#### [GOAL OF THE EXERCISE]
How many lines in the records below include "click"? Answer with the number only.

#### [MATERIAL SHOWN]
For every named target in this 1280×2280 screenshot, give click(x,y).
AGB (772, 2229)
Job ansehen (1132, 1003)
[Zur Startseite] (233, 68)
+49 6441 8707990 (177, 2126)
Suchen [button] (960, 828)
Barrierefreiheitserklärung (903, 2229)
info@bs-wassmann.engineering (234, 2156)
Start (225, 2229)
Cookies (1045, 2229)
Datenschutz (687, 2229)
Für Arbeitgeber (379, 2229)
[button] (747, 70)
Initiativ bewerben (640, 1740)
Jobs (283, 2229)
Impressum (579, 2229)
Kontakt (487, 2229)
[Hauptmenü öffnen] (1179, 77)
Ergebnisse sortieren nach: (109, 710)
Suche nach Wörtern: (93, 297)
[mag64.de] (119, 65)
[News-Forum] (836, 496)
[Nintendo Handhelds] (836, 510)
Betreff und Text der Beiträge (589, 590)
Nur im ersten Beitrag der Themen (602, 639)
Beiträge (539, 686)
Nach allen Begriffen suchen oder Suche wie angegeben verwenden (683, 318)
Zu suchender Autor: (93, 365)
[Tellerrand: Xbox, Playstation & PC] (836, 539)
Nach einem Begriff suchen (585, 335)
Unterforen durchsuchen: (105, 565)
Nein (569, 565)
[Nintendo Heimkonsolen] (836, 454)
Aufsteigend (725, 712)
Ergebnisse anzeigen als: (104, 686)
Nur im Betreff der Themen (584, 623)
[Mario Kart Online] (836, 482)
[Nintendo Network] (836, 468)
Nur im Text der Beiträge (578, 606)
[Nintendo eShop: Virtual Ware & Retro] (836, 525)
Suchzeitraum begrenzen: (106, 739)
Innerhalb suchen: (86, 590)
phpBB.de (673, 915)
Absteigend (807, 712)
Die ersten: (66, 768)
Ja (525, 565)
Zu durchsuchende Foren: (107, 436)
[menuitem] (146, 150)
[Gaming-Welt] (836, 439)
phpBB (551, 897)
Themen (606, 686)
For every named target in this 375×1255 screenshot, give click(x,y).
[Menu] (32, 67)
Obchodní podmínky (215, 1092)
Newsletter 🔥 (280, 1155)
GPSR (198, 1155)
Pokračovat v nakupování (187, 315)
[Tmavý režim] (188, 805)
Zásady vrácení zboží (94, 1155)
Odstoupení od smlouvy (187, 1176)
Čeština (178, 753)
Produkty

#### [ANSWER SECTION]
2